Monday 30 April 2012

PINK today and tomorrow

A PINK FISH. That was all I wanted last night. This fish is going to make my life better. Because it's a fish and it's pink
“Oranda Shishigashira 2”
by ぬち


All I want is a hug, for someone to tell me it's all right and for Chris to be happy. Both of them! Please SOMEONE HEAR ME AND MAKE THINGS WORK! and not just with my life ( i wish i could say that honestly, i'm really selfish, I'm sorry, no i'm not. but i want things to go back to normal fast. I don't want to be hurt, I don't want to cry.


It's 10:56 and I don't think I'll ever fall asleep tonight. Really it's not that bad, it's good to be loved but I can't help but feel hopeless and all messed up. I meant it, when i said i would have kissed Chris (from gym) and had to deal with that. 
please let this work out. Please let me be happy. Give me that much. Even if I'm alone, i can be happy... just don't let people feel a lone and confused like I am. This I really mean. 

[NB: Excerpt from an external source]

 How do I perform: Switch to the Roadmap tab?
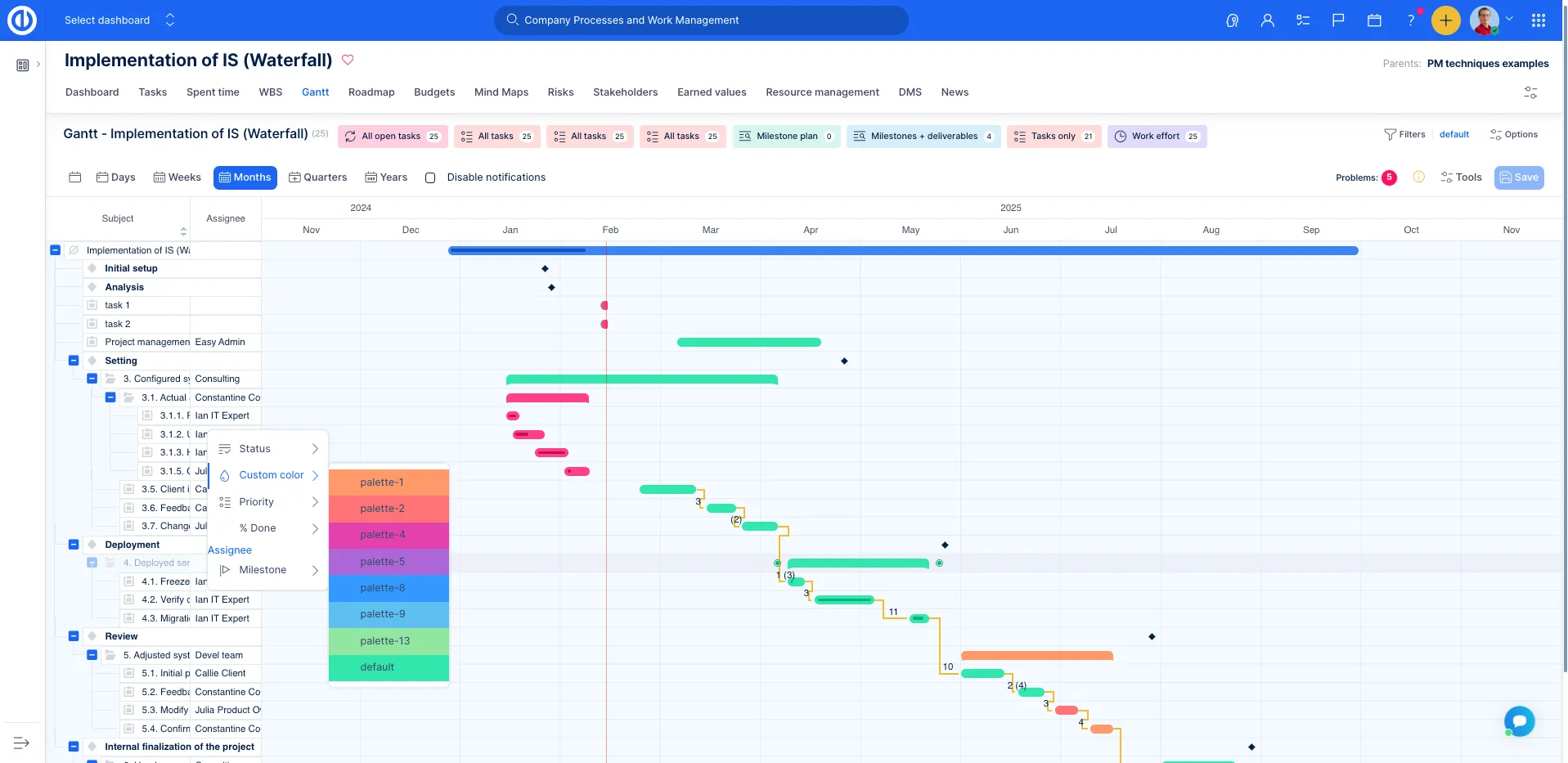[371, 92]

I don't even know what I am saying. Maybe if I was on crack it would be ok. but i'm just tired, and confused and listening to Papa Roach, which really does help. I stopped shaking... 1 hug please that's all I ask for. Please, Chris, Jess, Dj, Nick, Emi, Chloe, phil, max, titi, sophia, anyone out there. 


It's tomorrow and my little (I'm not sure what to call this...) internal train wreak has ended. And I'm close to fine again. I think it was just me at 12:00 a lack of sleep and rationale. It's actually pretty flattering that someone fell in love with me (a 15 year old girl...) at first sight. I'm still trying to figure things out but my little teenage crisis is over for now.
I did it, and I'm not dead. I bet to most of you this seems like a rather stupid thing to be worried about, but I have no idea about these things, I only occasionally read about things like this. And I don't know who I really like. This is all so confusing for me. Do I like Jess? Chris? The other Chris...?
Well yeah. SO don't fall for me. My life and I have issues.

Thanks for bothering to read this account of me really early in the morning and freaking out.